> WORK TO BE COMPLETED: Search the records for the word "slider". Copy every line where it appears.

Saved data entries:

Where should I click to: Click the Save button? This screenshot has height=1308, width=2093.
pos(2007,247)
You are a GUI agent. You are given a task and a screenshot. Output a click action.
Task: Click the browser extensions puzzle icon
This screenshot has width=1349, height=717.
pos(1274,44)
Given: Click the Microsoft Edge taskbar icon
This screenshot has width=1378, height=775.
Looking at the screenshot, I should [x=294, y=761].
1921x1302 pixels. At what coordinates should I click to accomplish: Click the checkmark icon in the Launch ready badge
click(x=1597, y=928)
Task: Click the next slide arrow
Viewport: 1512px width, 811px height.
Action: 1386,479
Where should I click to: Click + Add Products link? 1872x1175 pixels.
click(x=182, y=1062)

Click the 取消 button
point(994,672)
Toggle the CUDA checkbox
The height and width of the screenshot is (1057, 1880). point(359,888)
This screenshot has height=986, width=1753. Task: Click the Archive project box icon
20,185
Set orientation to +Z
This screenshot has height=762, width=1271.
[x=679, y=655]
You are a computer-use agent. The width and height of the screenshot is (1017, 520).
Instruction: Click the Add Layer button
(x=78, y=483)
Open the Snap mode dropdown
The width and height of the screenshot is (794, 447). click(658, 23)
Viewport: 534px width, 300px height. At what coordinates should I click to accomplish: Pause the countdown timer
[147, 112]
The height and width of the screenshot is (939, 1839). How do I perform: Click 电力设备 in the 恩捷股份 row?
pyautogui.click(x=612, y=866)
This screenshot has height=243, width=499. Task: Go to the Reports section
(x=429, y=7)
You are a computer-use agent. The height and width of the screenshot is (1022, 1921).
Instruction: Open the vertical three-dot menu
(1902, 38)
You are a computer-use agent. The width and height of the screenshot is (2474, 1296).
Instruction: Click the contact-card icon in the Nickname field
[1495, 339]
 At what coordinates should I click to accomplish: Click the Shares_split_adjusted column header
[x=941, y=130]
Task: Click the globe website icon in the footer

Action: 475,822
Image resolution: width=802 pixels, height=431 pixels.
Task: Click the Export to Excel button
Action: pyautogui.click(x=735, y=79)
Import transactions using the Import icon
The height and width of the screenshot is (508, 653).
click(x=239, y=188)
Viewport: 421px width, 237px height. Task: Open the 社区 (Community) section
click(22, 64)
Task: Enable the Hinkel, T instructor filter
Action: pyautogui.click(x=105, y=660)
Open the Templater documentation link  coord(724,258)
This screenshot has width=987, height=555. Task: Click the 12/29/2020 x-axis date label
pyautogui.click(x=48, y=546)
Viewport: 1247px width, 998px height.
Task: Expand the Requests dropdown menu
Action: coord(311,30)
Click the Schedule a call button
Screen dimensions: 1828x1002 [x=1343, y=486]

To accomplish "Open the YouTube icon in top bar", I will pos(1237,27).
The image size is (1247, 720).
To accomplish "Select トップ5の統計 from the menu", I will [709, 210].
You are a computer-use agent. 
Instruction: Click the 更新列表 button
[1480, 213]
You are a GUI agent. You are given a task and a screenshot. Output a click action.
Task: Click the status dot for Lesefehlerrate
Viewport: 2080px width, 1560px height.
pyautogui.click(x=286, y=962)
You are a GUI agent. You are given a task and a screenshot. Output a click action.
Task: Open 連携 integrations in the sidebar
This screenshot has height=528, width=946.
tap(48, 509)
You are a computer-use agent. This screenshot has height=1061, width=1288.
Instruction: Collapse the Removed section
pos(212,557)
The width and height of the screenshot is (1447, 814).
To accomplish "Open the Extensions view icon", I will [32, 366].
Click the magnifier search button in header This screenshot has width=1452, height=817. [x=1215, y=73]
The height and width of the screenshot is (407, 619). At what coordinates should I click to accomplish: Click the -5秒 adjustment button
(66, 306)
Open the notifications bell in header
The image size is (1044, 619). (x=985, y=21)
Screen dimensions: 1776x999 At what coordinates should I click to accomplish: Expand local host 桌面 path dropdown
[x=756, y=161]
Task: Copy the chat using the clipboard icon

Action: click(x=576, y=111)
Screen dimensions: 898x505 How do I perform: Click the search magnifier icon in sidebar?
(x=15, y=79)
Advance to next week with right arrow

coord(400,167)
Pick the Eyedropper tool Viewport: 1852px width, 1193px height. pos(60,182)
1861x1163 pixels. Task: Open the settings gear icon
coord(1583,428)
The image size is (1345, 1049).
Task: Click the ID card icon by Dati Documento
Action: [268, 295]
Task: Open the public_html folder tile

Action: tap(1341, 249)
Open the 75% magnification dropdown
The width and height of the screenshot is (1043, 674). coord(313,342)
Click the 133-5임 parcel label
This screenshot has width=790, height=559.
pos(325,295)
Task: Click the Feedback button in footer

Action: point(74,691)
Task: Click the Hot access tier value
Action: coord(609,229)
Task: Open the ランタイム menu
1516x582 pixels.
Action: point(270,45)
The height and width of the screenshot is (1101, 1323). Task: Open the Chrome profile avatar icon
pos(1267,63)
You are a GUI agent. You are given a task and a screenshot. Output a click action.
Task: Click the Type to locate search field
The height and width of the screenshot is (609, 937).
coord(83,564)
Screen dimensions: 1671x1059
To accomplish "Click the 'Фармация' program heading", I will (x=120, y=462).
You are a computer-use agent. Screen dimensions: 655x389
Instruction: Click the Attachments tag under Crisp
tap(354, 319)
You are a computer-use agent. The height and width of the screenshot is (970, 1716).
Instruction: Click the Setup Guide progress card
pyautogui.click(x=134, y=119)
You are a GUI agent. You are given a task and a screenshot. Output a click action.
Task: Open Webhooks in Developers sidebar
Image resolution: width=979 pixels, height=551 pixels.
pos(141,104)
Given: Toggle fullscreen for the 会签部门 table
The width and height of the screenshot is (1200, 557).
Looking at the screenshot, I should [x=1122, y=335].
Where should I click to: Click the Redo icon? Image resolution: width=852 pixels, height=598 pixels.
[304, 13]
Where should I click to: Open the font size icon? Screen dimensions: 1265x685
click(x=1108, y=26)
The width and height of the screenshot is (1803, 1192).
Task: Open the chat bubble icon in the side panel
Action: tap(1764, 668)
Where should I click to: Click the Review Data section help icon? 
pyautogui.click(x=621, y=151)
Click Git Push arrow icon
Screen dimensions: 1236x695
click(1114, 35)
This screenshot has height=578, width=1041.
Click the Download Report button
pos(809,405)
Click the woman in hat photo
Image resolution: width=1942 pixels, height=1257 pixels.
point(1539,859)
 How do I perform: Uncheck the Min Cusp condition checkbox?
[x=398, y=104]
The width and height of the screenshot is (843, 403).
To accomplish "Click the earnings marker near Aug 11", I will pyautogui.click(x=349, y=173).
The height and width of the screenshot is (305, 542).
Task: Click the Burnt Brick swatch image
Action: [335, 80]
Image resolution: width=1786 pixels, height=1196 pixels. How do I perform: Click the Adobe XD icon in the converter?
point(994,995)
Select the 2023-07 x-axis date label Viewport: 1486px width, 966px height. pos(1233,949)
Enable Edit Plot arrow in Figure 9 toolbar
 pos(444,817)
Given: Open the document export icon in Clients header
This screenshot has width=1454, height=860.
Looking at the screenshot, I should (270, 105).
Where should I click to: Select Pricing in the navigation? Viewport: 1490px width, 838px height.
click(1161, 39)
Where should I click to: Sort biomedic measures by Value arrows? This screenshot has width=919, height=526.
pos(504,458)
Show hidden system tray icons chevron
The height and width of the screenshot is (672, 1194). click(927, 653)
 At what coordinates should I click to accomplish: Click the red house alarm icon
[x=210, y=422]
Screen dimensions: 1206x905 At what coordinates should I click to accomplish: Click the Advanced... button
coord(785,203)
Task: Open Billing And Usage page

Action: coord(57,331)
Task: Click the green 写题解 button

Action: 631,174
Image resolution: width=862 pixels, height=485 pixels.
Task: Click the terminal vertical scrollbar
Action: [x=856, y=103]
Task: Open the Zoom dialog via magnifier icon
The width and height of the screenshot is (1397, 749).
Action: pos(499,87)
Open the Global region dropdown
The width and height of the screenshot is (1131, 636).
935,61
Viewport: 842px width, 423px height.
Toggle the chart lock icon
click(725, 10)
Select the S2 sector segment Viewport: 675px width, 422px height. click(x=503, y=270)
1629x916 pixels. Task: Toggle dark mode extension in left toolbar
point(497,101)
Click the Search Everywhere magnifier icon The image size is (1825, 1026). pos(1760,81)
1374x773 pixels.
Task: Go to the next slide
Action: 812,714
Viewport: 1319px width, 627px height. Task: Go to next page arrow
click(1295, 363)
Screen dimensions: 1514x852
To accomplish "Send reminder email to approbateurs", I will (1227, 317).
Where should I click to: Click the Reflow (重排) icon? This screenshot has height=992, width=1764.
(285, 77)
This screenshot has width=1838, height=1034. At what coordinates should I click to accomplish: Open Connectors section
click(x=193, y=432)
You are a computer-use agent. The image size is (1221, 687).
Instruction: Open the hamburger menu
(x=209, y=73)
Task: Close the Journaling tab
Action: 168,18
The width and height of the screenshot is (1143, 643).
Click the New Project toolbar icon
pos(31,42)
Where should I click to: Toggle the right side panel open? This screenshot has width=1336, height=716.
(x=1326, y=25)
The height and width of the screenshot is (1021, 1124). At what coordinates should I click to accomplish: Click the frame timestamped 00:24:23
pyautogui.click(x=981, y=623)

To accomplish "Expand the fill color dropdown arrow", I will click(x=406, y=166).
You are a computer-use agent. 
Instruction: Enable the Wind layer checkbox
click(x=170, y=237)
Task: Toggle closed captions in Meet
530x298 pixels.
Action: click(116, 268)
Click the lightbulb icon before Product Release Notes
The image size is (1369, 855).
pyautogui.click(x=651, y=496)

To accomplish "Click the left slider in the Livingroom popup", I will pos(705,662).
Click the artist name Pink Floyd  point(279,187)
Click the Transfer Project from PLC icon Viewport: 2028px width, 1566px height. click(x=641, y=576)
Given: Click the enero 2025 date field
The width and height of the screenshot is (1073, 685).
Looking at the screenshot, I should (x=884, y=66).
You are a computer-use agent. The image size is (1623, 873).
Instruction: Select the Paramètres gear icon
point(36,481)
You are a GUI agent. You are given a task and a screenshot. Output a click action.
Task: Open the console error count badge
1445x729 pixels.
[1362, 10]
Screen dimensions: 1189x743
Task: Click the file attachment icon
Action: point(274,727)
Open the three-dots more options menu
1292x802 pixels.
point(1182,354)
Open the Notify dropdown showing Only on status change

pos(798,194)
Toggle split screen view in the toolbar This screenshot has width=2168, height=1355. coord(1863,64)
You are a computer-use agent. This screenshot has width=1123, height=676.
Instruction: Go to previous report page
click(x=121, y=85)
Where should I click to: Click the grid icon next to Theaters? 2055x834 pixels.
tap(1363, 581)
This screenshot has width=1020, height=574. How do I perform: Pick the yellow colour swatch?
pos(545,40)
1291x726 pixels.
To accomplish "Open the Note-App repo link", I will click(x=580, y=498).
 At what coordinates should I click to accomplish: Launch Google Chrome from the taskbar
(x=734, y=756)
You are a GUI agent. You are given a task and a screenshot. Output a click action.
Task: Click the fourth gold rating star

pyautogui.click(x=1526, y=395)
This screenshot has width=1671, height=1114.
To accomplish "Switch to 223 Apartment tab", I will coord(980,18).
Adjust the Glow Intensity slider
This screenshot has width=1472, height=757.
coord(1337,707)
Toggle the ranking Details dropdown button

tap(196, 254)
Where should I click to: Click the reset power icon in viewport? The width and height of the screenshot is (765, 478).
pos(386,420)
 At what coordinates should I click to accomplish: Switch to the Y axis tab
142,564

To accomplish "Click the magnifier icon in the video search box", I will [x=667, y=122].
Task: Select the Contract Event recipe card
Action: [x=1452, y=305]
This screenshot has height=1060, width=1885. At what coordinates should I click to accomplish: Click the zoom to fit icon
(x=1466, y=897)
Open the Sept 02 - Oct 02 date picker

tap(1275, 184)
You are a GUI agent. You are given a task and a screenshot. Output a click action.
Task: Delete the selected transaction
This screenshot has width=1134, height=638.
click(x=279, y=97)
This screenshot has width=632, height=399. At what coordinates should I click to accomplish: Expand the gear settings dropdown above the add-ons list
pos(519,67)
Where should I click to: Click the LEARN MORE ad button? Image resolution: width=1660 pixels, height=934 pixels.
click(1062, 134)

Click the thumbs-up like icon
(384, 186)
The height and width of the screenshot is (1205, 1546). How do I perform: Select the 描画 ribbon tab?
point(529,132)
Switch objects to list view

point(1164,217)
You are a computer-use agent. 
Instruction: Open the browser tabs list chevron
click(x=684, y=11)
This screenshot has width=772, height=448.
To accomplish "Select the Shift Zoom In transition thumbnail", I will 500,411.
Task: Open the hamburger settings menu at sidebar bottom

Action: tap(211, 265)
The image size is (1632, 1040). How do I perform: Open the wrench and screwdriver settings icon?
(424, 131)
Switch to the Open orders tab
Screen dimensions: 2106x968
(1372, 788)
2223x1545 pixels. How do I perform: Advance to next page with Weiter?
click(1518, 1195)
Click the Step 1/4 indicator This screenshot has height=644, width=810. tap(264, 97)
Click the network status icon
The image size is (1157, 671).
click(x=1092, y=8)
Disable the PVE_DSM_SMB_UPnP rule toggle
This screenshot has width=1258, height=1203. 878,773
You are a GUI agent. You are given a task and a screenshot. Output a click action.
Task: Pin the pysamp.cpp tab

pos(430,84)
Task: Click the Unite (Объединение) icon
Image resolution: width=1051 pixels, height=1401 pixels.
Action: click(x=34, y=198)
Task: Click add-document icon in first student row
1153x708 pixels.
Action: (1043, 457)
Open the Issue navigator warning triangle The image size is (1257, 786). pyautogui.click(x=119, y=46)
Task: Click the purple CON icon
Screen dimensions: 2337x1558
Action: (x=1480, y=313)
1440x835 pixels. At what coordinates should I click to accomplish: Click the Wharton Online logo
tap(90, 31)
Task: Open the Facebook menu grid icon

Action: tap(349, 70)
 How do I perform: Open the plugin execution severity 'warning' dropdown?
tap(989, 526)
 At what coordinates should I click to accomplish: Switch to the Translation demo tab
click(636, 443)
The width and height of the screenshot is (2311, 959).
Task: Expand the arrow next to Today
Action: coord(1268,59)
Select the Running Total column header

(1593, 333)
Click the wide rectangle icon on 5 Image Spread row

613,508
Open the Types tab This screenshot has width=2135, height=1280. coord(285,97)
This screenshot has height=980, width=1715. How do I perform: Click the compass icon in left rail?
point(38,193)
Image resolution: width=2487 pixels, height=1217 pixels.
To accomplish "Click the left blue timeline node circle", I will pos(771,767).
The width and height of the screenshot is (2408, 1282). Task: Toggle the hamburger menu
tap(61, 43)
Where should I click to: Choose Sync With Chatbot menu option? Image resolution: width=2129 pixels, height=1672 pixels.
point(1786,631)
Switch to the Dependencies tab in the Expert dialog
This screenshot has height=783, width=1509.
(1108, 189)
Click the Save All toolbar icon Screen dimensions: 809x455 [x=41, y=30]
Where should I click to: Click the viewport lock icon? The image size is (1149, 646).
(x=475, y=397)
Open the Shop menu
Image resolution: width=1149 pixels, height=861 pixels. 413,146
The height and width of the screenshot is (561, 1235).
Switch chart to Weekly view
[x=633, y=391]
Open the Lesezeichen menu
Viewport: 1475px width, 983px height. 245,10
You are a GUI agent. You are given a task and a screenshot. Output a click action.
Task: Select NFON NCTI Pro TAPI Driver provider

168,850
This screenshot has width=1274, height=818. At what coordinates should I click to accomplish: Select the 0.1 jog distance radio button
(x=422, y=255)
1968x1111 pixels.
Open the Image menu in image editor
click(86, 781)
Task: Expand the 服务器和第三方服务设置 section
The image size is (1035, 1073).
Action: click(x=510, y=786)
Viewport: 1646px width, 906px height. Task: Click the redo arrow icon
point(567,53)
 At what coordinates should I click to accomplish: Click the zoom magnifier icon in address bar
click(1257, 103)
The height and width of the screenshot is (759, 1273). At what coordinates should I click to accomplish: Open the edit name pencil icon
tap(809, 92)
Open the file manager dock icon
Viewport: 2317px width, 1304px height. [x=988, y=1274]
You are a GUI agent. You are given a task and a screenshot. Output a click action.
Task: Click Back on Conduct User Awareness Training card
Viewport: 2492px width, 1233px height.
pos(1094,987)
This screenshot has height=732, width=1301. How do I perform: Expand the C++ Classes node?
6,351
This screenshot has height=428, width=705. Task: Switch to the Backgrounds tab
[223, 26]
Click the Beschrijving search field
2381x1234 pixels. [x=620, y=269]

> RESPONSE TO THIS TASK:
To accomplish "Click the left slider in the Livingroom popup", I will pos(705,662).
Adjust the Glow Intensity slider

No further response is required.